Hansen, Gary Neal. Kneeling with Giants: Learning to Pray with History’s Best Teachers. InterVarsity Press. 2012. ($14.95AU)
Kneeling with Giants introduces the reader to ten (10) historical approaches and practices of prayer. Each approach is considered through the writings of a prominent exponent and teacher. Hansen draws widely, freely, and unapologetically from across Christian traditions and historical periods.
The result is stunning.
The book takes readers on a pilgrimage that considers The Divine Office, The Lord’s Prayer, The Jesus Prayer, Studious Meditation on the Psalms, The Prayer of the Senses, Recollection of the Presence of God, Meditation through Writing, Contemplation in the Dark, The Healing Light, and the Ministry of Intercession.

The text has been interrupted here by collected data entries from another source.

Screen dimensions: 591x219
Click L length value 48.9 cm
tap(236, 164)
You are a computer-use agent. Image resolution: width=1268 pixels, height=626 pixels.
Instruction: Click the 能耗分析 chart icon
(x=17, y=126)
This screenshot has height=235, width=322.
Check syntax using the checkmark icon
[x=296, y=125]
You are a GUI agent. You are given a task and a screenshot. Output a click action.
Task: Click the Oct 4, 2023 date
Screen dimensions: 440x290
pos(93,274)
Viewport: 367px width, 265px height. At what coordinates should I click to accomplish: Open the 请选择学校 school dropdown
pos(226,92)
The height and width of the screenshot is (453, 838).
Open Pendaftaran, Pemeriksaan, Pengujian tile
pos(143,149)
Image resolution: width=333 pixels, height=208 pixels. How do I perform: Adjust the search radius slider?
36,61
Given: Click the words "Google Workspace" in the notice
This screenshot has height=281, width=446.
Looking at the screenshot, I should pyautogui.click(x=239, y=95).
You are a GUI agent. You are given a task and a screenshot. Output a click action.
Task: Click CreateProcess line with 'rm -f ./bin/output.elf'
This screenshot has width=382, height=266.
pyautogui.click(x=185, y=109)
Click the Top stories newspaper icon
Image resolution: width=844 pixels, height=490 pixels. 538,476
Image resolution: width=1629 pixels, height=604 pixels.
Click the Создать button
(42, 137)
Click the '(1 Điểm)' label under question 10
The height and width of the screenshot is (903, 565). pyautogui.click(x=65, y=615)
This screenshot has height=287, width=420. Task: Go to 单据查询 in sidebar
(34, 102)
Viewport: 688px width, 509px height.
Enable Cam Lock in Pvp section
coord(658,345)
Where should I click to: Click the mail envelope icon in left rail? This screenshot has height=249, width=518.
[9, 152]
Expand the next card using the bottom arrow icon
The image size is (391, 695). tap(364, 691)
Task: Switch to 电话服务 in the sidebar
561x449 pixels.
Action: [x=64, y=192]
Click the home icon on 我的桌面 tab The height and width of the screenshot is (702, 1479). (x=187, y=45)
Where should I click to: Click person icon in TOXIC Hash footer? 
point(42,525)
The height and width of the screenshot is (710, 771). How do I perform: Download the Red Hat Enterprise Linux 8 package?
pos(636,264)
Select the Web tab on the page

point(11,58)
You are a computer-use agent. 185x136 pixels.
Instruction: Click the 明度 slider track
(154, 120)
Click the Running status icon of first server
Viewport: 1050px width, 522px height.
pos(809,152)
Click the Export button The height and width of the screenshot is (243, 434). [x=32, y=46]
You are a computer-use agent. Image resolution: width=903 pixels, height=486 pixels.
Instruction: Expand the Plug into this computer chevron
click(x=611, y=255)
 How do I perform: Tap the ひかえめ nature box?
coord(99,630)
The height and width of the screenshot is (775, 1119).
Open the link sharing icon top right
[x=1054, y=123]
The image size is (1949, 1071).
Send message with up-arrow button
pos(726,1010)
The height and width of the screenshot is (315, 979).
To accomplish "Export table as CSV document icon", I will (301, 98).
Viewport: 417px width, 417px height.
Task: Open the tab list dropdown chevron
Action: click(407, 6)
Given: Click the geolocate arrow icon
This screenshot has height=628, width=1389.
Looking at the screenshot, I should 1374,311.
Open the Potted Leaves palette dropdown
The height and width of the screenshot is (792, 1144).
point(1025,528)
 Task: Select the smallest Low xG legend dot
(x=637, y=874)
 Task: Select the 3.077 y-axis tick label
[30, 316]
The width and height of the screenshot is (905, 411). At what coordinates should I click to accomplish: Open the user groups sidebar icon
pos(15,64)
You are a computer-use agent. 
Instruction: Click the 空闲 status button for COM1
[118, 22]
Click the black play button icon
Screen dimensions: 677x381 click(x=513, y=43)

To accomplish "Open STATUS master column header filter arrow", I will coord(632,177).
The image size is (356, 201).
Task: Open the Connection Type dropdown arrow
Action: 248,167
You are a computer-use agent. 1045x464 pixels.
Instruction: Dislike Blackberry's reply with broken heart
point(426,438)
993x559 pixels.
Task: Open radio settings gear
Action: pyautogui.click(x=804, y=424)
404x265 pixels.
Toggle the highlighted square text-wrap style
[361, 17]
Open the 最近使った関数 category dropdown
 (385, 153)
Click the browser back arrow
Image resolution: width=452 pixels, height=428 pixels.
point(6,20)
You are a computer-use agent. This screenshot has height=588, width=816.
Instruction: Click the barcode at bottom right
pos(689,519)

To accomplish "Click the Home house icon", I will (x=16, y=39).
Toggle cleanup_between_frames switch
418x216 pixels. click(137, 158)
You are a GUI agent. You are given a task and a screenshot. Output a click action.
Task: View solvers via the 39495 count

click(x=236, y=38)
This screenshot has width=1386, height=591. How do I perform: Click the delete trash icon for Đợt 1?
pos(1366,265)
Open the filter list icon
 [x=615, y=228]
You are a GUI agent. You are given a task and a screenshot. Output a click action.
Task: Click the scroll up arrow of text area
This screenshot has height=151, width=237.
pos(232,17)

Teachers and writers include: St Benedict, Martin Luther, John Calvin, Ignatius of Loyola, St Teresa of Avila, the Puritan writers, the unknown author of ‘The Cloud of Unknowing’, Agnes Sanford, and Andrew Murray.
From this list it is clear that this is not simply a book on intercession. This is a book that takes on the many dimensions prayer.
Hansen’s book began life as a seminary course. Indeed, the book is well structured and moves logically and progressively from beginning to end. At a number of points Hansen encourages readers to take this book slowly. The class Hansen teaches considers each practice over a two week period where he requires students to practice and discuss each method before making their assessment. He expects different personalities to be drawn to different methods and that many individuals will pray in different ways across a lifetime. He encourages a spirit of exploration and experiment.
Clearly Hansen’s primary concern is not theoretical or even theological (a gathering of these chosen ‘Giants’ would produce an intriguing discussion indeed!). Kneeling with Giants is not about finding the one ‘right’ way to pray. Hansen openly expects most readers to struggle with at least some of the methods – whether this stems from theological concerns or personality traits.
The book would lend itself well to adult group study and discussion. Indeed, Hansen encourages readers to consider how his study might fit into the life of the church. Appendix 1 offers practical guidance in using the text in this way.
Another addition to Kneeling with Giants is the e-study guide which offers primary reading material from the writers considered under each practice – a nice bonus indeed!
Kneeling with Giants is one of those books that those who take prayer seriously are likely to re-visit regularly. It is practical and – when the opportunity presents itself – a study I would like to offer and lead. The book will be worth the time it takes to consider, and practice, carefully.